If there is no resurrection of the dead, then not even Christ has been raised. And if Christ has not been raised, our preaching is useless and so is your faith. (1 Corinthians 15:13-14)

But not all of the dead are raised at one time. A partial resurrection of believers (“saints”) has already occurred:
The tombs also were opened. And many bodies of the saints who had fallen asleep were raised, and coming out of the tombs after his resurrection they went into the holy city and appeared to many. (Matthew 27:52-53)

Two widespread resurrections will occur in the future. They will happen at different times and they will consist of different people:
Do not marvel at this; for an hour is coming, in which all who are in the tombs will hear His voice, and will come forth; those who did the good deeds to a resurrection of life, those who committed the evil deeds to a resurrection of judgment. (John 5:28-29)

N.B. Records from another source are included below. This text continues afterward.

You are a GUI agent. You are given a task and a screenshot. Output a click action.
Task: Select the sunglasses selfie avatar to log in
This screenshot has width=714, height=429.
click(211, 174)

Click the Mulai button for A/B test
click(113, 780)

In the book of Revelation, the two resurrections are again mentioned together. Moreover, the interval of time between the two resurrections is given.

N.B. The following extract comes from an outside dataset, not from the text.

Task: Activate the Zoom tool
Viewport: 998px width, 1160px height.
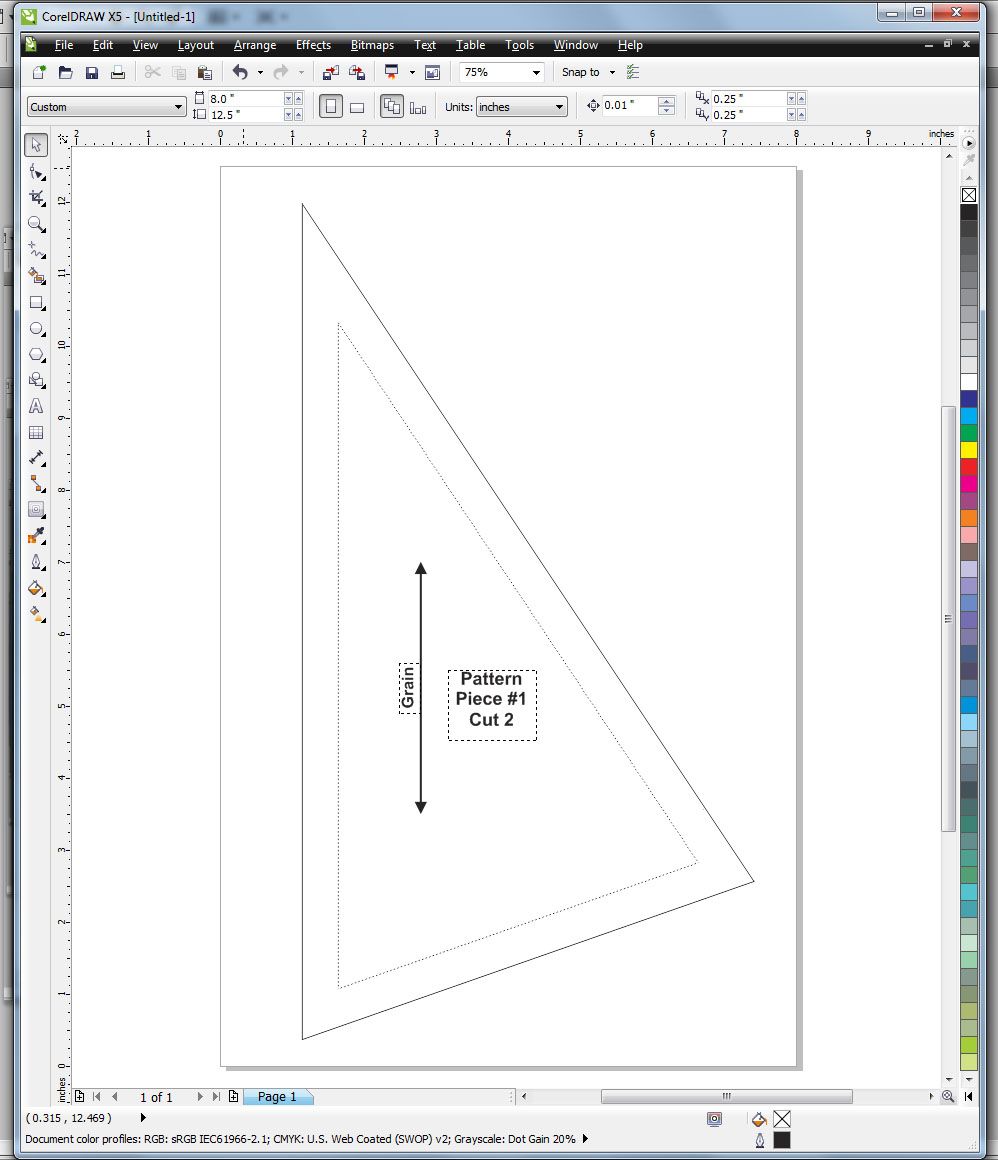Action: click(x=36, y=225)
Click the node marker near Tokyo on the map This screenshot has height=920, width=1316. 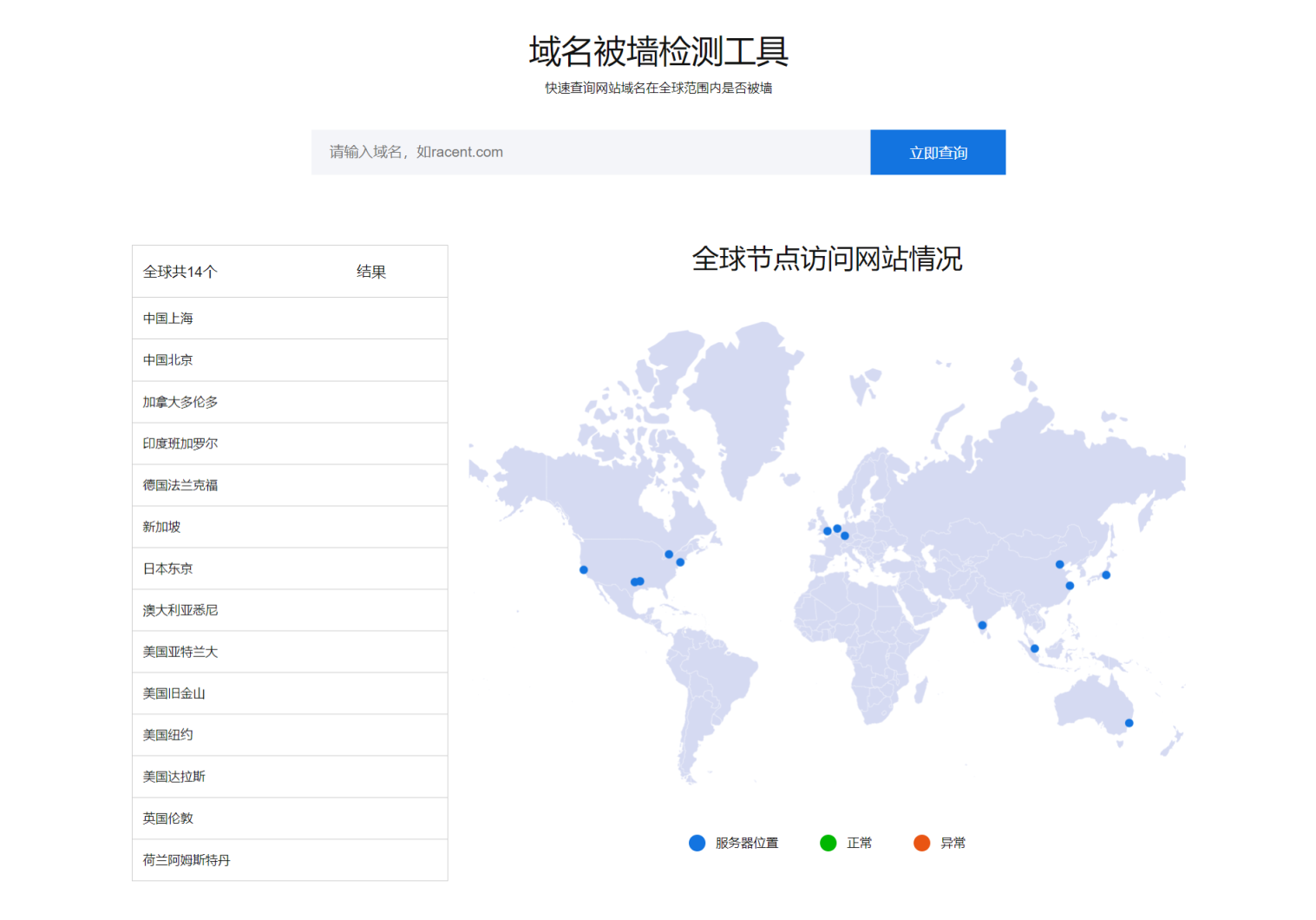pyautogui.click(x=1104, y=575)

First, the resurrection of life:

Then I saw thrones, and seated on them were those to whom the authority to judge was committed. Also I saw the souls of those who had been beheaded for the testimony of Jesus and for the word of God, and who had not worshiped the beast or its image and had not received its mark on their foreheads or their hands. They came to life and reigned with Christ for a thousand years…This is the first resurrection.  (Revelation 20:4, 5b)

A thousand years later, the resurrection of judgment:

The rest of the dead did not come to life until the thousand years were ended…Then I saw the dead, great and small, standing before the throne, and books were opened. Then another book was opened, which is the book of life. And the dead were judged by what was written in the books, according to what they had done. And the sea gave up the dead who were in it, Death and Hades gave up the dead who were in them, and they were judged, each one of them, according to what they had done.  (Revelation 20:5a, 12-13)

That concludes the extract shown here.